Another effective solution, not so new: the voice call. This 19th-century invention, variously credited to Antonio Meucci, Elisha Gray, and Alexander Graham Bell, can add friction at just the right point in the fraud-prevention process, what my colleague Jessica Washington calls "fast access to live humans." Some respondents to the AFP survey, for example, reported that they required a voice call-back to confirm changes requested by email or to ascertain the bona fides of parties applying for credit, friction that creates a necessary opportunity for a double-check.
At the Telephone Museum in Waltham, Massachusetts, you can admire 19th-century contraptions of wood and cloth and even teach your kids to use a rotary dial. The Mickey Mouse phone, the hamburger phone, and the "princess" phone of my childhood are all there. While the younger set investigates some antediluvian communications device, be sure to take a moment to remind yourself of its efficacy in the present day.
April 19, 2021
Criminals Also Like Convenience
The phrase "The customer is always right" was coined by London department store retailer Harry Gordon Selfridge in 1909 to encourage his employees to provide customers with exceptional customer service. Ever since, retailers across all industries have been trying to achieve the positive customer experience—and possibly a competitive advantage—that Selfridge was striving for by offering a variety of customer-oriented policies and services. One such service that gained popularity a couple of years ago is buy-online-pick-up-in-store, often shortened to BOPIS. The COVID pandemic has led to a modification of BOPIS: BOPAC, short for buy-online-pick up-at-curbside. Merchants are offering these options so they can provide a "frictionless transaction"—in other words, they want to reduce the actions customers have to take to obtain their products. This less-contact process also happens to address the CDC’s COVID health recommendations of minimizing contact with others.

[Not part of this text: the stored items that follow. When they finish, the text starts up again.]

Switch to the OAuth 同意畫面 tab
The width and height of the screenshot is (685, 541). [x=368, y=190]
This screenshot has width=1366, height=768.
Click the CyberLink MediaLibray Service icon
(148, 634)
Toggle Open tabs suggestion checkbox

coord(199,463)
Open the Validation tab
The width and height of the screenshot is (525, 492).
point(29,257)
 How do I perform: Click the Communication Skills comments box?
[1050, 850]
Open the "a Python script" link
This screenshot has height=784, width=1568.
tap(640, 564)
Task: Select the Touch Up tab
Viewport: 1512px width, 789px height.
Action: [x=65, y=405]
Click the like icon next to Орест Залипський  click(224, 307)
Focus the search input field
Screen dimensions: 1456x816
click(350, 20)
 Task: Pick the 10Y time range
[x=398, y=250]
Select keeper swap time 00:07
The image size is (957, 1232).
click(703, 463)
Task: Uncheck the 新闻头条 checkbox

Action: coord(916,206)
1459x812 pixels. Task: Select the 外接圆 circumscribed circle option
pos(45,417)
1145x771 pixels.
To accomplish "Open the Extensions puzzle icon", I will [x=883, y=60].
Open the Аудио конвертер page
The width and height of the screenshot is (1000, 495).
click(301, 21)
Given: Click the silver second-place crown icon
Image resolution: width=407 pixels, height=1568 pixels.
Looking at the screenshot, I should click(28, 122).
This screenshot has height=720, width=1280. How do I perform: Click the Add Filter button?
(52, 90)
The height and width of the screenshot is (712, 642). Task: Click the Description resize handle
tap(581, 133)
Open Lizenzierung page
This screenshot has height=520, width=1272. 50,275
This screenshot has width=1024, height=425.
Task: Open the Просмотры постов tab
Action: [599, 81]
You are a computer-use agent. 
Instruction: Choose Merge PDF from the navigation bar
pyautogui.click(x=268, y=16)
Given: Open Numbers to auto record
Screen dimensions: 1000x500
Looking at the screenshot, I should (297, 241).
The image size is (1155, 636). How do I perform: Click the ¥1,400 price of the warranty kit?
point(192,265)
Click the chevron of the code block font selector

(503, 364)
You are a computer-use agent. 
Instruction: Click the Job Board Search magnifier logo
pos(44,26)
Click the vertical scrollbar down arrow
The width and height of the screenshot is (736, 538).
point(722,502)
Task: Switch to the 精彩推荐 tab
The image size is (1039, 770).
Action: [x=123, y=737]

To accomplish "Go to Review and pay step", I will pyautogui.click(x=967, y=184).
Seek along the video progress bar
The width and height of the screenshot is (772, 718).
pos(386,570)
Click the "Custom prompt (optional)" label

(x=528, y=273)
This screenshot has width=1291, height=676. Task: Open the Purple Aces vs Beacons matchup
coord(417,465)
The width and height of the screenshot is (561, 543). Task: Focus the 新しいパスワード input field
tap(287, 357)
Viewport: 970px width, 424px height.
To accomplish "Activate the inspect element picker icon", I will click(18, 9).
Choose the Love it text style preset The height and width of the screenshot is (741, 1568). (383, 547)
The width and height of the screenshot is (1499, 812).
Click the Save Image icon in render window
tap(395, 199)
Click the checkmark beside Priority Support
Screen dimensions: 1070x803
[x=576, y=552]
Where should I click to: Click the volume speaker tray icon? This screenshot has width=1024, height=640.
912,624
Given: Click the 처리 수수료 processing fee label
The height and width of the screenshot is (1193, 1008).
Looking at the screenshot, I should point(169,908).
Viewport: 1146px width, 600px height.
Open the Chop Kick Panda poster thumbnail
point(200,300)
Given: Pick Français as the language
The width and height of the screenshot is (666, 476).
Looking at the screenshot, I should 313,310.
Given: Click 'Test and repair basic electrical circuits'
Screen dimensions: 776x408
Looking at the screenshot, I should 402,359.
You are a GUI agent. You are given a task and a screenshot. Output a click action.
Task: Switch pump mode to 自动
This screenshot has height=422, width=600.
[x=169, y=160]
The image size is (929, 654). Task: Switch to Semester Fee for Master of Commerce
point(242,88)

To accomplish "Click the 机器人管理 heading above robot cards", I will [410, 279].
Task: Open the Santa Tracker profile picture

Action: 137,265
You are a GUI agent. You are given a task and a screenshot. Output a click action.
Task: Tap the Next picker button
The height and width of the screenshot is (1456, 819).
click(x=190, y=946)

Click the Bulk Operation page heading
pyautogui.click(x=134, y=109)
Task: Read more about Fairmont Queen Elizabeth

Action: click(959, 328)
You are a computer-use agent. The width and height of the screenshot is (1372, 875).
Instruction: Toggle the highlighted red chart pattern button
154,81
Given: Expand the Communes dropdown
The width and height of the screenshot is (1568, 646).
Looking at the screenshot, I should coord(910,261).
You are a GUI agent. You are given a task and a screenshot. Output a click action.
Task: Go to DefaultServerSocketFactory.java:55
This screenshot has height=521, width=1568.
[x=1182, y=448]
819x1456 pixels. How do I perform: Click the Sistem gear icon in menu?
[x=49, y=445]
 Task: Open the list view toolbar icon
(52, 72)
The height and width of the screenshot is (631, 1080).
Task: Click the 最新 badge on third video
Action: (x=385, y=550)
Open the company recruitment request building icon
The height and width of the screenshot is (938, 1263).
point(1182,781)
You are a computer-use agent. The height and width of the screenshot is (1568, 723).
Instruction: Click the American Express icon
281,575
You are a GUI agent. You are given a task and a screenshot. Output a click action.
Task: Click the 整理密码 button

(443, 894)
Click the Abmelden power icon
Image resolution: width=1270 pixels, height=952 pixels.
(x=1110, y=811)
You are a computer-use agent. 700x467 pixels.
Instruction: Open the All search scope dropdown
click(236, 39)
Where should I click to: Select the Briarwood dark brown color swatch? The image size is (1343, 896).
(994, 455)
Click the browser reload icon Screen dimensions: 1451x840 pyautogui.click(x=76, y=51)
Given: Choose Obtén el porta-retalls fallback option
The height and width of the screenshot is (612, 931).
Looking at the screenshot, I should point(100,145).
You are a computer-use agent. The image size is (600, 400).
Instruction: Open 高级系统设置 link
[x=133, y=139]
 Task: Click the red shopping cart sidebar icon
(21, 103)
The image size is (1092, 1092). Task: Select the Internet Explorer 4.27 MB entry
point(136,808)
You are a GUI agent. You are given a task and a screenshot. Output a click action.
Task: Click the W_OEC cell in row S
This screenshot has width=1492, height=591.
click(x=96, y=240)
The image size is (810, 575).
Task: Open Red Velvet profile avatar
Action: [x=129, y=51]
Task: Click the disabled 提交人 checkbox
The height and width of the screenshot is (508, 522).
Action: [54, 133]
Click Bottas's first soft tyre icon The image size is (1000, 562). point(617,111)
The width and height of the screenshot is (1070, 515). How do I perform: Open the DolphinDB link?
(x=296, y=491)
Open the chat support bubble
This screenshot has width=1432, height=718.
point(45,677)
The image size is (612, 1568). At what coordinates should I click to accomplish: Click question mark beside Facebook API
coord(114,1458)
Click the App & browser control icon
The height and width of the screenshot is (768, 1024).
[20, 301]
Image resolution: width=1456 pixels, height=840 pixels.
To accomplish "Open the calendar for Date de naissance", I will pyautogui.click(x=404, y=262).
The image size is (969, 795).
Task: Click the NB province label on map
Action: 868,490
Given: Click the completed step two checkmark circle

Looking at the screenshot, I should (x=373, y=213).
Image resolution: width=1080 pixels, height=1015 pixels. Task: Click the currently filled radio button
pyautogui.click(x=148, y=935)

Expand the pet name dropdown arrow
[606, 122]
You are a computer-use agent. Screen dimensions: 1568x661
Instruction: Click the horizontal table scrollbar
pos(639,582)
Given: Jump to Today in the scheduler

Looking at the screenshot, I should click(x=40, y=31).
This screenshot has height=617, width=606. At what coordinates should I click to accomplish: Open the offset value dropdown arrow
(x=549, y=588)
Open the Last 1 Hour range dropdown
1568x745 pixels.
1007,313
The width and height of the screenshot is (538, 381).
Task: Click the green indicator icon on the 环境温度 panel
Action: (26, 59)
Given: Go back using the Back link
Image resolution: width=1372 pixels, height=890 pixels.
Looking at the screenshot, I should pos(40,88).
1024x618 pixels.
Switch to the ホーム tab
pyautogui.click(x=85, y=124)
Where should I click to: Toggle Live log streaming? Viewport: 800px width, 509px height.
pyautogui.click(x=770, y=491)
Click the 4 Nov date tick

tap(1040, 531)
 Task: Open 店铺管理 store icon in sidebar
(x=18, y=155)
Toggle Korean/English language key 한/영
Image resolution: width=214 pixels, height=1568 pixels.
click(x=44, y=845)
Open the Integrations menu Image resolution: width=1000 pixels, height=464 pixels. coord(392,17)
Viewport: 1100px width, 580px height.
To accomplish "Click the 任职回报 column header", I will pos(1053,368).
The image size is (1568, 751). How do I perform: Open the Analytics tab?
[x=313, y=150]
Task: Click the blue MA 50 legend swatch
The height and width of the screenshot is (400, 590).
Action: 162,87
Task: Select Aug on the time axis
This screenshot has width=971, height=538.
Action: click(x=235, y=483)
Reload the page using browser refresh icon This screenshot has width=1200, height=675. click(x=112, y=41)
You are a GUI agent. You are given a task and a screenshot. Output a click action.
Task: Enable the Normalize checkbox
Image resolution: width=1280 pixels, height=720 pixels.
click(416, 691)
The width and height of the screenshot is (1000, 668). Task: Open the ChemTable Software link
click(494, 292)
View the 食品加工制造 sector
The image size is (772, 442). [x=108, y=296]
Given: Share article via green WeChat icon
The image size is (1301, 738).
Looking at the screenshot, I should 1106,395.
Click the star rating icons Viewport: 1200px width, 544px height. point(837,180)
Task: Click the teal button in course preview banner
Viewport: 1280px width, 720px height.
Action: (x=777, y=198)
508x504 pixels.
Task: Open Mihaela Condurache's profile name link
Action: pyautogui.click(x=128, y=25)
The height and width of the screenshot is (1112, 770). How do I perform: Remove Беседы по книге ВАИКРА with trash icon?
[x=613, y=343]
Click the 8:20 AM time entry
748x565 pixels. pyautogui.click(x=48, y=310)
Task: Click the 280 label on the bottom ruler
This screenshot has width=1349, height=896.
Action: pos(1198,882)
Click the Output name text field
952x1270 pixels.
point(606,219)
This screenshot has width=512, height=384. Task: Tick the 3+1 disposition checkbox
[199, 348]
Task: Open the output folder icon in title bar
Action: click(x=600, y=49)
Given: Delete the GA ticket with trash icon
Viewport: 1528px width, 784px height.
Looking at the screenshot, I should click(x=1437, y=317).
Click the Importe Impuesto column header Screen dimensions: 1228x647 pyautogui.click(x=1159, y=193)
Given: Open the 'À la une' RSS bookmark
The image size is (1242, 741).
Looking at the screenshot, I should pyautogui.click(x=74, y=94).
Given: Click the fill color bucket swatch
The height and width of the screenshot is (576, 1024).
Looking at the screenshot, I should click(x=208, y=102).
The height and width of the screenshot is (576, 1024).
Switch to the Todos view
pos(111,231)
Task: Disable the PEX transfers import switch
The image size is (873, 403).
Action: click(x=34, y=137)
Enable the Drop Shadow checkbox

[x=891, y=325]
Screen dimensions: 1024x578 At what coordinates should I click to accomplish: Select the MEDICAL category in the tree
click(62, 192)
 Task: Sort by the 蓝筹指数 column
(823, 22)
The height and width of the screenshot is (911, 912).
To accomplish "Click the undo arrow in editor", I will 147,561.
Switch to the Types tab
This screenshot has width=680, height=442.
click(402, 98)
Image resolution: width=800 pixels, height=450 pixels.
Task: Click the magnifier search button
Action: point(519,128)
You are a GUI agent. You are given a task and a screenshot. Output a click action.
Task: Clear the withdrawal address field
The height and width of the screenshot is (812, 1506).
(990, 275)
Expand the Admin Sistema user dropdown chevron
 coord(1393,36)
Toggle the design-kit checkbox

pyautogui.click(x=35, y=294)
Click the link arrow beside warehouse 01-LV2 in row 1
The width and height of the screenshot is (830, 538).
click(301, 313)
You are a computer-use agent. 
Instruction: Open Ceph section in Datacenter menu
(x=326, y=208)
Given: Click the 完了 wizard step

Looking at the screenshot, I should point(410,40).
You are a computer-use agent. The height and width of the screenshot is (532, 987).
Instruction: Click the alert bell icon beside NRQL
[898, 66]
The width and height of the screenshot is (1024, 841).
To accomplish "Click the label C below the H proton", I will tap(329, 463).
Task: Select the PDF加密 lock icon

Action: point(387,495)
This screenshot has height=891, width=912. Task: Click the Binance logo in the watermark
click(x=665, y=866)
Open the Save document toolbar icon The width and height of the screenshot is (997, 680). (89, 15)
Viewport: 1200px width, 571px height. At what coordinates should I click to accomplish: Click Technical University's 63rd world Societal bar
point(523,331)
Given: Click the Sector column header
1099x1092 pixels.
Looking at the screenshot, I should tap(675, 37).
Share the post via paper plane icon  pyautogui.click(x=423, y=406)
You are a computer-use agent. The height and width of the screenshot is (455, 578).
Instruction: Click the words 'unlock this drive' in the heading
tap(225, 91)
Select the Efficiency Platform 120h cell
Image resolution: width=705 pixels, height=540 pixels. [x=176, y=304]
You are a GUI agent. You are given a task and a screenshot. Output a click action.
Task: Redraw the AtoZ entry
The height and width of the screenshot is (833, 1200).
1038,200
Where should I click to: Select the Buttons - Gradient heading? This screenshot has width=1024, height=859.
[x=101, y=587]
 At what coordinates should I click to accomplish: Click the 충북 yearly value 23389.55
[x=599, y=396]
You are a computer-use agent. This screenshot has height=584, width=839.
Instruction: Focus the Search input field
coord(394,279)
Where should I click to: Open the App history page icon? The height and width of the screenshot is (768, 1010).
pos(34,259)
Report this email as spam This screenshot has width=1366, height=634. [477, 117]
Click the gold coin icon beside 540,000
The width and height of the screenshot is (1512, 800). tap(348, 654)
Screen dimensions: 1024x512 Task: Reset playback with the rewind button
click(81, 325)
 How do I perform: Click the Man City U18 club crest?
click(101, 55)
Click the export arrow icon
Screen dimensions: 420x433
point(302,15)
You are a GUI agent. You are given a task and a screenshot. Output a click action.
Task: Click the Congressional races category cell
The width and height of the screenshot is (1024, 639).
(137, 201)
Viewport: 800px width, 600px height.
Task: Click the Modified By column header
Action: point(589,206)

Unfortunately, fraudsters have latched onto BOPIS and BOPAC because they’re a means to secure their ill-gotten gains faster and at a lower risk of confrontation once they have stolen the payment credentials of a legitimate cardholder. According to a report published last fall , BOPIS fraud increased 55 percent from the first half of 2019 to the first half of 2020. While merchants in the BOPIS model can ask customers for identification, many do not, for a couple of reasons. First, the person picking up the goods may not be the cardholder, as often happens in the home improvement and landscaping business. Some retailers have addressed this by requiring the cardholder during checkout to give the name of the pick-up person. Second, requesting identification adds a step to the process and therefore adds friction.
A major financial services company published a best practices guide a year ago that contains recommendations on how merchants can reduce their fraud risk for BOPIS/BOPAC transactions. These recommendations include manually reviewing orders of high-value or targeted merchandise and using video cameras in the pick-up areas.
As stores and shopping centers begin to open more and with longer hours, it will be interesting to see if customers return to browse and shop in the aisles or the convenience of BOPIS/BOPAC will continue to drive ecommerce traffic. What do you think?